行政処分はあくまでも行政庁の判断により行われた処分ですので、これについて不服の申立てを行うことができます。
この申立てには大きく分けると①行政庁内部で再考を求める方法と②裁判所に訴える方法に大別されます。
①の行政庁内部で再考を求める方法については、行政不服審査法という法律が存在し、同法の規定に基づいて審査を受けることになります。行政不服審査法に基づく場合には、行政庁内部で再度処分について検討するため、裁判よりも早く手続きが進行すると言われていることや、違法かどうかでだけではなく妥当かどうかの判断も受けられるなどメリットがあるとも言われています。ただ、どうしても内部での再考となるので、外部性のある判断ではないですから、疑念は残ります。
2 裁判
もう一つの方法は、裁判をすることです。裁判所に対して訴えを起こし、処分の取り消しを求めます。
裁判所での裁判の手続きには、大きく分けると①民事②刑事③家事④行政と4種類あり、このうち医師免許に対して争う手段については行政事件訴訟法という法律で定めがあります。
行政庁の処分を争う行政事件訴訟は、普段ニュースなどで目にする刑事事件や民事事件とは異なるルールが適用されることになっていますが、多くの部分は民事訴訟法という民事事件のルールが適用されることになっています。
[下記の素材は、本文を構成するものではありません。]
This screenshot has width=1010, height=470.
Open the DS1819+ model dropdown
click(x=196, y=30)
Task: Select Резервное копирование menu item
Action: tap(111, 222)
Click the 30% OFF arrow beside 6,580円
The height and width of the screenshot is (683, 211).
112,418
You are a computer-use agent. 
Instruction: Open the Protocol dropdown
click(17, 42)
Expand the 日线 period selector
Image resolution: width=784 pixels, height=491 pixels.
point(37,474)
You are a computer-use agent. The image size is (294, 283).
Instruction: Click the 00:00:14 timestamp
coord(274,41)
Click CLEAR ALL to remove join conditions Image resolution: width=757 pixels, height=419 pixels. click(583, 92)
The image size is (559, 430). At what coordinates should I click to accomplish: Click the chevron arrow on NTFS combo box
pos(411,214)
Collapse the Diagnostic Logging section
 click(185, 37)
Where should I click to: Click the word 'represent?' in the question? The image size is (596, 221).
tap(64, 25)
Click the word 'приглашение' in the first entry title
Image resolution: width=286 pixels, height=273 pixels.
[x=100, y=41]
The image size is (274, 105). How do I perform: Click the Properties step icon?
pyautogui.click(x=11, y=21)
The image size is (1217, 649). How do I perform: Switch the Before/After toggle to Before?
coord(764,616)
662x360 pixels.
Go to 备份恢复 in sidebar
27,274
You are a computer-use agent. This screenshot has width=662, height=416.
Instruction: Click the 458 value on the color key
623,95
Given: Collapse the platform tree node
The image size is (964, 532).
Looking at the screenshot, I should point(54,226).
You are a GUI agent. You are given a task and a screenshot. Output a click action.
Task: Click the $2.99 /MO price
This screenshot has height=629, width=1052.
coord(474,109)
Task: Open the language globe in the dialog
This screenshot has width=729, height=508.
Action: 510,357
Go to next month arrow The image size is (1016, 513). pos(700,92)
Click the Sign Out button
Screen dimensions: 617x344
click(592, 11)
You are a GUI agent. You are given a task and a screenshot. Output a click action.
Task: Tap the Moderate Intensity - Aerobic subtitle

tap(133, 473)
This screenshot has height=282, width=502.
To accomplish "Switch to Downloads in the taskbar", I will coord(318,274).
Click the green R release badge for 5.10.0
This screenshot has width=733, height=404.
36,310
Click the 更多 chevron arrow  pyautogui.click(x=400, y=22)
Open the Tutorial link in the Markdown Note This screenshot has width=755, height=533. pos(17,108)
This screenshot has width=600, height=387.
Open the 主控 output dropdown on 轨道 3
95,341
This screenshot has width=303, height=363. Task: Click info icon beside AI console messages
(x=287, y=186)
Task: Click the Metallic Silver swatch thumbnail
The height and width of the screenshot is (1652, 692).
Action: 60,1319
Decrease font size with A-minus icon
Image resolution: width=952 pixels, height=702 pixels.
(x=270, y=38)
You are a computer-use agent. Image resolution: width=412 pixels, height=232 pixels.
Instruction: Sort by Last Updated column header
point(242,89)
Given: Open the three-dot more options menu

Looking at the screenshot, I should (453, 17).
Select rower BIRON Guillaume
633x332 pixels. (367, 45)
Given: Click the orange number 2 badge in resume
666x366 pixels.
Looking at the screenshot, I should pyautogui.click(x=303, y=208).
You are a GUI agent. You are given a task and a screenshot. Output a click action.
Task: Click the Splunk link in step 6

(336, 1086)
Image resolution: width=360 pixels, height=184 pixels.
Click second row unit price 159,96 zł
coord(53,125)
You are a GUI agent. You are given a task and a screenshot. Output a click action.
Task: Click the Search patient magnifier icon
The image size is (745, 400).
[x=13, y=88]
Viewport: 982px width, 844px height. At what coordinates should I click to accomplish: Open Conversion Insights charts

裁判所での行政事件は、それなりに長期化する傾向にあることや、裁判所が限定されていること(裁判所本庁でしか訴えられない)等の問題はありますが、裁判所という行政機関とは別の機関での判断を受けることができます。
3 どちらの手続きをとるべきか
どちらの手続きをとるかはケースにより異なりますし、両方の手続きをとることも許されています。
ただ、いずれにしても最終的には裁判となる可能性が相当程度ありますから、将来の裁判に向けて活動をしていく必要があります。